Pre-emergent spring and fall to alleviate weeds.....fertilize early spring and late summer.....run a gas string trimmer and edger around sidewalk, driveway, fence, storage shed, flower beds, trees etc.....I have a in ground programmable lawn sprinkler system for use during the hot, dry summer months.

My lawn is really not all that large but to keep it looking the way I want it to it still takes me right at 3 1/2 hours to edge, trim, mow & bag and use the blower afterwards.


----------



## Camper6 (Apr 22, 2017)

A tip for you landscapers.  Dandelions are a perennial not an annual.  So the time to go after them is in the fall because no new ones will sprout and show up in the spring.

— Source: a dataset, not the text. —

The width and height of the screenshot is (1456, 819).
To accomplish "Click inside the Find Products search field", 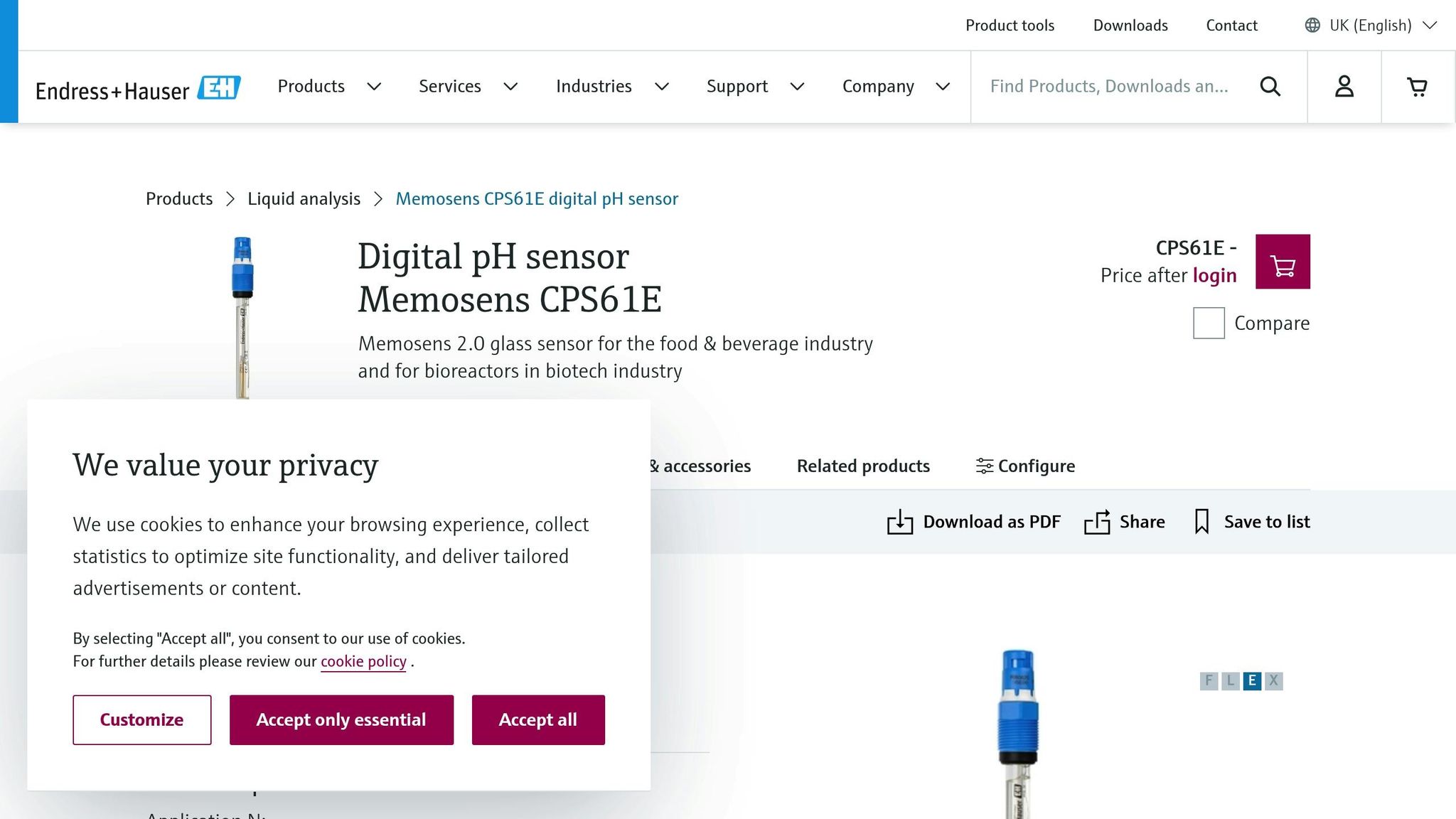I will coord(1109,86).
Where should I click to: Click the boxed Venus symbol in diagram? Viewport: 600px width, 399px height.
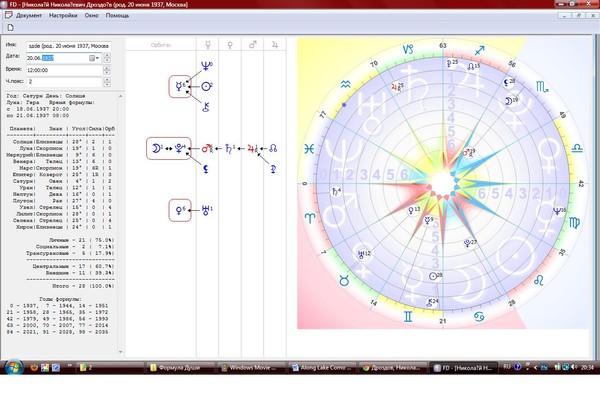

If you can't use pesticides, what I found out that was handy was a propane torch with a fine flame.  Just burn the leaves and leave them there.  They will die. Pulling dandelions is a waste of time if you leave the root behind.


----------



## Temperance (Apr 22, 2017)

Casually natural, very natural and kind of wild.


----------



## tnthomas (Apr 22, 2017)

SeaBreeze said:


> Your Yard and Lawn - Meticulously Manicured or Casually Natural?
> .



Here in the High Desert the typical annual rainfall is less than 5 inches...so people don't try to grow a grass lawn.    Here's my landscape 'solution:


----------



## RadishRose (Apr 22, 2017)

Kburra, what a lovely video album, I really enjoyed it as former gardener.


----------



## WhatInThe (Apr 23, 2017)

Cut and trim what's there with occasional planting. I do weed but not as much in the past. The secret to controlling, not eliminating weeds naturally is controlling the bare spots so seeds can't work their way in or settle there. Also I've found weeding best after a day of rain on a soaked lawn/soil. Just because it rains doesn't mean the soil will be soft. This only happens a couple times of year. 

Dandylions and other weeds are tough because you have to get most if not all of the roots out. And plant something in that weed pull hole right away. Highly nutrientized soil and grass seed right way watering with a water can 3 days in a row gets the ball rolling in many areas of the country.


----------



## debodun (Apr 23, 2017)

Very casual!


----------



## kburra (Apr 23, 2017)

RadishRose said:


> Kburra, what a lovely video album, I really enjoyed it as former gardener.


Thanks Rose,nice....former gardener?


----------



## Ken N Tx (Apr 24, 2017)

Mowing machines....4.3 acres..
.

.


----------



## NancyNGA (Apr 24, 2017)

I keep up with it, barely.  That's all.  No time left for manicuring.


----------